A história parte da ação de um grupo armado para roubar 600 milhões de dólares de uma instalação do tesouro americano, situada em uma pequena cidade dos Estados Unidos. Os assaltantes planejam aproveitar a passagem de um furacão para evacuar a cidade e efetuar o roubo, mas esquecem de combinar com os ventos.

A tempestade cresce, o furacão muda para a categoria 5 (a máxima da escala) e tudo vai literalmente por água abaixo. Para tentar impedir a ação dos bandidos, três personagens se unem numa aventura alucinada em meio à tempestade: uma agente de segurança do tesouro, um meteorologista e um ex-fuzileiro naval americano.

Os personagens Casey Corbyn e Will Rutledge, do filme "No olho do furacão". Foto: Divulgação

Os personagens Casey Corbyn e Will Rutledge, do filme “No olho do furacão”. Foto: Divulgação

A direção de Cohen se equilibra em dois aspectos: o ritmo frenético das cenas de ação do início ao fim e a continuidade da história. No mais, o filme deixa muito a desejar: no desempenho dos atores, na montagem, nos efeitos especiais etc.

Tornado e furacão são fenômenos meteorológicos bem diferentes em características gerais, amplitude e capacidade de destruição. No entanto, por “capricho” do roteiro, além de tornar o fenômeno mais parecido com um tornado (até o material de divulgação do filme mostra um tornado!), o furacão é amigo dos mocinhos. Quando os protagonistas da trama estão acuados, as águas ou os ventos chegam para salvá-los.

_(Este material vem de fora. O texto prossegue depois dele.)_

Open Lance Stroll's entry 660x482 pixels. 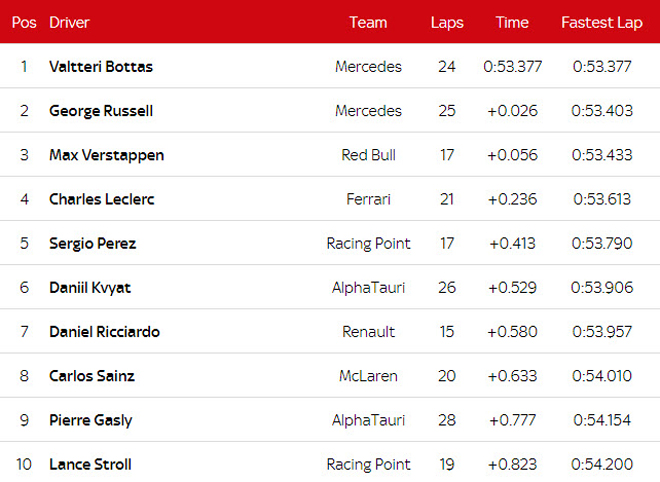pos(90,464)
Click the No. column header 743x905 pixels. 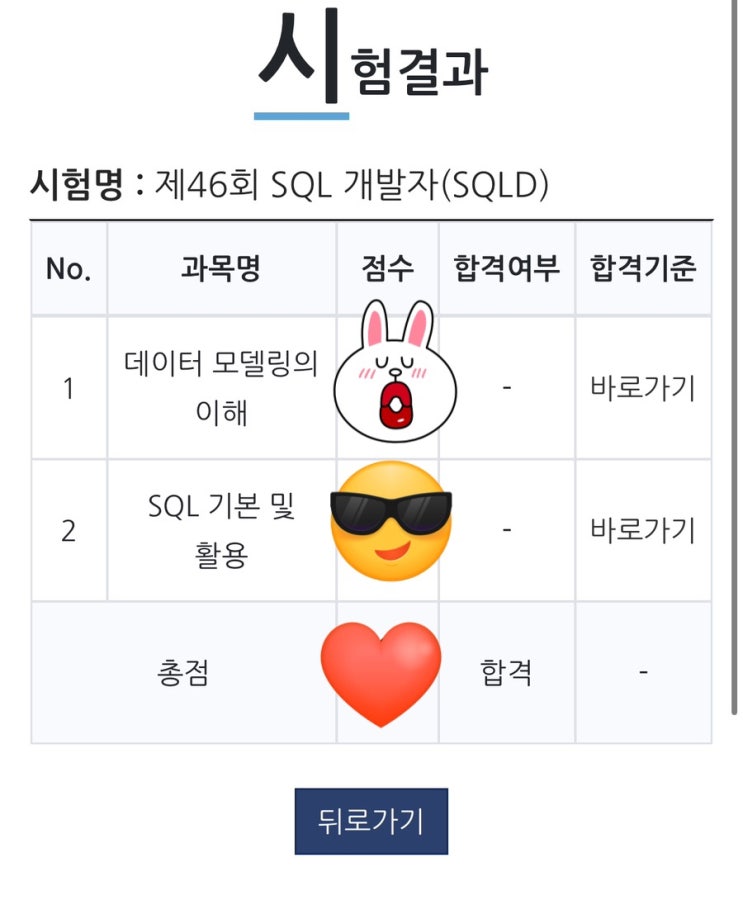click(68, 269)
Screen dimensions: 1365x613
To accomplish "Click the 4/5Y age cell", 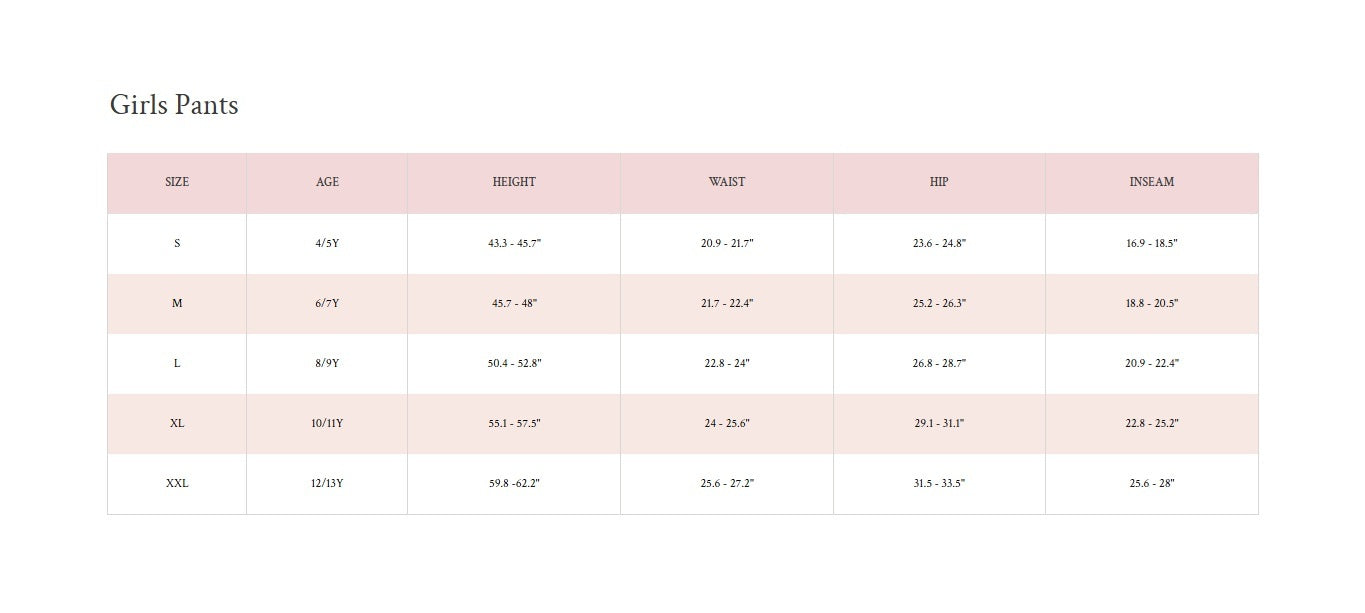I will pyautogui.click(x=327, y=243).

Os atores também não têm as melhores atuações. A experiente atriz Maggie Grace (americana, 36 anos), que fez a Shannon Rutherford na série de TV “Lost”, e Kim Mills em “Busca Implacável I”, II e III, tem uma atuação apenas didática na interpretação da protagonista Casey Corbyn. Toby Kebbell (inglês, 35 anos) e Ryan Kwanten (australiano, 41 anos), que fazem os irmãos Will Rutledge e Breeze Rutledge, não conseguem passar à tela a emoção que estão vivenciando, especialmente nas cenas de ação, que são a essência do filme. Até os vilões, Connor Perkins e o Xerife Dixon, vividos respectivamente pelos ótimos atores Ralph Ineson (Reino Unido, 48 anos) e Bem Cross (Inglês, 70 anos), estão mais para caricaturas de homens maus.

Ao final dos 100 minutos de duração do longa, o espectador mais exigente sai com a sensação de ter sido enganado, porque a história tem muitas falhas de credibilidade, principalmente nos efeitos produzidos por computação gráfica. Para aqueles que curtem filmes de ação pode até ser uma diversão leve e despretensiosa, mas tecnicamente está longe de ser um bom filme.